## REQUESTS
(1) In the passage on Windows security components, which file is described as the multiple authentication provider that holds all of the components together?
(2) In the passage on Windows security components, rewrite the portion that starts with "Component Description" and ends with "tickets to clients.", changing "ticket-granting tickets" to "session tickets".

## EXCERPTED PASSAGE
▽

The NTLM authentication protocol. This protocol authenticates clients that do not use Kerberos authentication.

Schannel.dll

The Secure Sockets Layer (SSL) and Transport Layer Security (TLS) authentication protocol. This protocol provides authentication over an encrypted channel instead of a less-secure clear channel.

Kerberos.dll

The Kerberos V5 authentication protocol. This protocol provides authentication using Kerberos protocol instead of plaintext, NTLM, or digest method.

Wdigest.dll

Simple challenge-and-response protocol that provides increased security over basic authentication.

Lsasrv.dll

The LSA Server service, which both enforces security policies and acts as the security package manager for the LSA.

Samsrv.dll

The Security Accounts Manager (SAM), which stores local security accounts, enforces locally stored policies, and supports APIs.

Secur32.dll

The multiple authentication provider that holds all of the components together.

LSA Components Unique to Domain Controllers

Component Description

Kdcsvc.dll

The Kerberos Key Distribution Center (KDC) service, which is responsible for providing ticket-granting tickets to clients.

Ntdsa.dll

The directory service module, which supports the Windows Server 2003 and Windows 2000 replication protocol and LDAP, and manages partitions of data.

Security Support Provider Interface

The Security Support Provider Interface (SSPI) is the foundation for authentication in Windows Server 2003. SSPI is the implementation of the Generic Security Service API (GSSAPI) in Windows Server 2003. For more information about GSSAPI, see RFCs 2743 and 2744 in the IETF RFC Database.

△

## MATERIAL
▽

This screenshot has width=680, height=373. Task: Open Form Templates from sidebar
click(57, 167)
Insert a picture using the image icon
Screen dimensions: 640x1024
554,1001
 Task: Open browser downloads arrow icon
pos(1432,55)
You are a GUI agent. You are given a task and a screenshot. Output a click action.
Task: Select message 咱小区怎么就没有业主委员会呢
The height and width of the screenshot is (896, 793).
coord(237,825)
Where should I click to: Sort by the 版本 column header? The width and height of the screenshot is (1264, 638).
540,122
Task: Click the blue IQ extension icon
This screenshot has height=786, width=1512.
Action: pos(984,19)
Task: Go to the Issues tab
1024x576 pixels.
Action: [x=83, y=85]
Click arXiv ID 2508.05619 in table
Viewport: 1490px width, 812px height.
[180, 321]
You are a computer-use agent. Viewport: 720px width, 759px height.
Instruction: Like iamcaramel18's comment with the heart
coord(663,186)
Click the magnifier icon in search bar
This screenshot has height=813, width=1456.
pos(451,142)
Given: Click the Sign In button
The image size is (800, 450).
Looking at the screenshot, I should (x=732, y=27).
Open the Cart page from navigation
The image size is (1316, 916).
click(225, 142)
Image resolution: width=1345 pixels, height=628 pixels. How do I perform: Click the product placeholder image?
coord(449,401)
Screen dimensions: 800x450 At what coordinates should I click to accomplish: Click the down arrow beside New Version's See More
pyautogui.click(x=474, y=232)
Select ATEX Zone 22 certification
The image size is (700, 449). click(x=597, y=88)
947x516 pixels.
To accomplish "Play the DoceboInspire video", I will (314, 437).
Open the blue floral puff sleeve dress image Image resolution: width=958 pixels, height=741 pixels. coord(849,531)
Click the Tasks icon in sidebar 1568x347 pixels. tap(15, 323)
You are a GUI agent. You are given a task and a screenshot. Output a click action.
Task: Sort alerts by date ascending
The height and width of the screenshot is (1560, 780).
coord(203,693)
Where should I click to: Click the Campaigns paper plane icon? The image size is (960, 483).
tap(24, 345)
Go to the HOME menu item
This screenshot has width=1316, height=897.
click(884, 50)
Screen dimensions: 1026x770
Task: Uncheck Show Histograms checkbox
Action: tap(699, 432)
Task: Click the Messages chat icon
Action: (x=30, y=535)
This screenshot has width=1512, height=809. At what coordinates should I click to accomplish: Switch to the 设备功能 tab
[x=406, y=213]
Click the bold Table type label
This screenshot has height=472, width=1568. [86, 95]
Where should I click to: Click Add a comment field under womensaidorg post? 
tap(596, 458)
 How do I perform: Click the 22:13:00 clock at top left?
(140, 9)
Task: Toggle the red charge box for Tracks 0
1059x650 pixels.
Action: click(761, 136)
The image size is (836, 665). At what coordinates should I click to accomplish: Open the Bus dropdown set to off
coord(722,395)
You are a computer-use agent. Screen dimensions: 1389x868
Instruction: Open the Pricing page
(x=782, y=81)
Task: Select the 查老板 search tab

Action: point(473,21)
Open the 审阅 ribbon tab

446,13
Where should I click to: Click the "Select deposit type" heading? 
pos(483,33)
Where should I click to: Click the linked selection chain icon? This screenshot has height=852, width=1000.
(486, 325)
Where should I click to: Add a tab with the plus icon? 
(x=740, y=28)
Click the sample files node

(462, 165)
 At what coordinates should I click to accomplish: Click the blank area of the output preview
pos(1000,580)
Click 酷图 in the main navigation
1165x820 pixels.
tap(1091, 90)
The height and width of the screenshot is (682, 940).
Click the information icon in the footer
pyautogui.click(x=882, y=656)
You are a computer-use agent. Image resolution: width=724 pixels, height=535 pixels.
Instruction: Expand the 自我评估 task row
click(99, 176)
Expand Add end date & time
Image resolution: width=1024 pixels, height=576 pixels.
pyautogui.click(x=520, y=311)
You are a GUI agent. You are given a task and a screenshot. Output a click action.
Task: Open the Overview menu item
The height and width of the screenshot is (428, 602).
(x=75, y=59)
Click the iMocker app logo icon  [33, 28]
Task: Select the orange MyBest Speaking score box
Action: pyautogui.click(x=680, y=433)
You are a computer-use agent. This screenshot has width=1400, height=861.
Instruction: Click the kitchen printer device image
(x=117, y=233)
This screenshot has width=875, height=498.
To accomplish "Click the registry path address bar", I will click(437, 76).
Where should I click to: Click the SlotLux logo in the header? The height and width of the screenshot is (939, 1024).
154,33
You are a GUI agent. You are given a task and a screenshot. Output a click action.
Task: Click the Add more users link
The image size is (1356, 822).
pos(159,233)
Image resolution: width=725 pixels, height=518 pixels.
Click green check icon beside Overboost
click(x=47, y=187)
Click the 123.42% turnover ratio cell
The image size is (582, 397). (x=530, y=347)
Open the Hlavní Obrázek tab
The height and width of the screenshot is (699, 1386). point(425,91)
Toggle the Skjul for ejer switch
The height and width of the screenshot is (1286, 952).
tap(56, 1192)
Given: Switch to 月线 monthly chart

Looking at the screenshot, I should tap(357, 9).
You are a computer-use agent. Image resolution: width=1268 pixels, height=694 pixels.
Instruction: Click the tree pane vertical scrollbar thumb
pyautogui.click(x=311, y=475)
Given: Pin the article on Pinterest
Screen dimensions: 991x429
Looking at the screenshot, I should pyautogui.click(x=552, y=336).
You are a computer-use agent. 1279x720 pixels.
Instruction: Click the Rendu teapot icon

△

## SOLUTIONS TO THE PROBLEMS
(1) Secur32.dll

(2)
Component Description

Kdcsvc.dll

The Kerberos Key Distribution Center (KDC) service, which is responsible for providing session tickets to clients.